(Saved data entries)

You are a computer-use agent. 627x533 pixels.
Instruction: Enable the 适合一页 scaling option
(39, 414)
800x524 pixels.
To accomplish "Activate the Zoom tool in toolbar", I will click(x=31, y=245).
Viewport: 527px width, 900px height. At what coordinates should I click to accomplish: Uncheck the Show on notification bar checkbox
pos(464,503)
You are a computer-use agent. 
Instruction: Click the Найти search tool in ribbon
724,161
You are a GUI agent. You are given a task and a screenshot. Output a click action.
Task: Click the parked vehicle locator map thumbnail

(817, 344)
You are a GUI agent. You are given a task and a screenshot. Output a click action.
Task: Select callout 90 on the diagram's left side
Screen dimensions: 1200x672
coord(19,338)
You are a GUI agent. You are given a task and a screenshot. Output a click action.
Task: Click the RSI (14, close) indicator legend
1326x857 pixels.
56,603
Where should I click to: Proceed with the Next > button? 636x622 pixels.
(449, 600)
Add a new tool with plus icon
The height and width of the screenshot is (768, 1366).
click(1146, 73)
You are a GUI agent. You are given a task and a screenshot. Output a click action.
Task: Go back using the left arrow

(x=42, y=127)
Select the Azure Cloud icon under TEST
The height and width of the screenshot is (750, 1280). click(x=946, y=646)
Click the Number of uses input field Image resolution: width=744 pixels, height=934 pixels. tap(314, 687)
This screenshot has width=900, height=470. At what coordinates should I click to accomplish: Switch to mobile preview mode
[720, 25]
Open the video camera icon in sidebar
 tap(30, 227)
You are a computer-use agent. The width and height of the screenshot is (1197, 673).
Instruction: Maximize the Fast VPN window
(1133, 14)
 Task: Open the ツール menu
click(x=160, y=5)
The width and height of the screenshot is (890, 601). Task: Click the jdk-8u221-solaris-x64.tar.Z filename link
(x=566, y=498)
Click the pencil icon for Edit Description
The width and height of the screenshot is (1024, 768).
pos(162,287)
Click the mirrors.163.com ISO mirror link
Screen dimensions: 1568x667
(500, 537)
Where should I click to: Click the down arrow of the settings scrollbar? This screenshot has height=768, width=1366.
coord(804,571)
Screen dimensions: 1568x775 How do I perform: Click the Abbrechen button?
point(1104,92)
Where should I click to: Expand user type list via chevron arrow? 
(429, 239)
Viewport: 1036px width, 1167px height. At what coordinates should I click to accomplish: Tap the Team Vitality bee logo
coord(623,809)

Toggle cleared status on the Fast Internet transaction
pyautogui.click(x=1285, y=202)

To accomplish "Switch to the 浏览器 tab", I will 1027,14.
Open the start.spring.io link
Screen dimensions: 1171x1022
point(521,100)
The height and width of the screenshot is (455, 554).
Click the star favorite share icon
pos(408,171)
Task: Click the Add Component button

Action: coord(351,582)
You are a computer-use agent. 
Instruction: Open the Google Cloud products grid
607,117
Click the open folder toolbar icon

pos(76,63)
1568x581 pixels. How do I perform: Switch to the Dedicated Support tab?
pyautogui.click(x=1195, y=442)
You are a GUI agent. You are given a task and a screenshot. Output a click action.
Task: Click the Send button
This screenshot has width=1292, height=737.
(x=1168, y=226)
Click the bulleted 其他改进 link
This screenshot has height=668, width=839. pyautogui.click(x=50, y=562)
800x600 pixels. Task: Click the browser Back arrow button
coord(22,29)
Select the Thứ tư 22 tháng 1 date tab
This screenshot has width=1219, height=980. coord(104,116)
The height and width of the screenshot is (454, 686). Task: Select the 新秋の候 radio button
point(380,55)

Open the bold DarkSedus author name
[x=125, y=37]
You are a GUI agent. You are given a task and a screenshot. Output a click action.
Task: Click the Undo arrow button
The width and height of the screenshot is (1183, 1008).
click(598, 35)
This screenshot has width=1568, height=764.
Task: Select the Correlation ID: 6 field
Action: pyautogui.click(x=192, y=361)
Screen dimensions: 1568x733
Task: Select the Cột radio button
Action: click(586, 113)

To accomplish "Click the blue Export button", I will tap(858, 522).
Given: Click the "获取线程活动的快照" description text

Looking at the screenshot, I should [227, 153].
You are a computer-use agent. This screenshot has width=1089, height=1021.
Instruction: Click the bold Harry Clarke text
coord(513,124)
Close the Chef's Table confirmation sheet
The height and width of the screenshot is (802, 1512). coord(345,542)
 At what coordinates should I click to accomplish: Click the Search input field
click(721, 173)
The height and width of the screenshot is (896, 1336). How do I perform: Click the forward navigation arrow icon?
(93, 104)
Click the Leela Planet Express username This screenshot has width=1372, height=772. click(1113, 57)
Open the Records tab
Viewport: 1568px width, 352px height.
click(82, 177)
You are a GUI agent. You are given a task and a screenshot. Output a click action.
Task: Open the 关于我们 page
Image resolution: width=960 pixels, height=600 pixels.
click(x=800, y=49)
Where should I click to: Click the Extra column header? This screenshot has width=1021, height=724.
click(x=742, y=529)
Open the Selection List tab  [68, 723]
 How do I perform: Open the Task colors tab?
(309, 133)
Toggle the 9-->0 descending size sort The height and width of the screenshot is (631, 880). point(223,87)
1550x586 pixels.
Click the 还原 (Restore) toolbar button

- TASK ITEM: Taking the entries above, write out exactly the lines starting with the line containing "Toggle cleared status" and going on through the line containing "The height and width of the screenshot is (455, 554).", both included, and nothing else.

- EXERCISE SOLUTION:
Toggle cleared status on the Fast Internet transaction
pyautogui.click(x=1285, y=202)

To accomplish "Switch to the 浏览器 tab", I will 1027,14.
Open the start.spring.io link
Screen dimensions: 1171x1022
point(521,100)
The height and width of the screenshot is (455, 554).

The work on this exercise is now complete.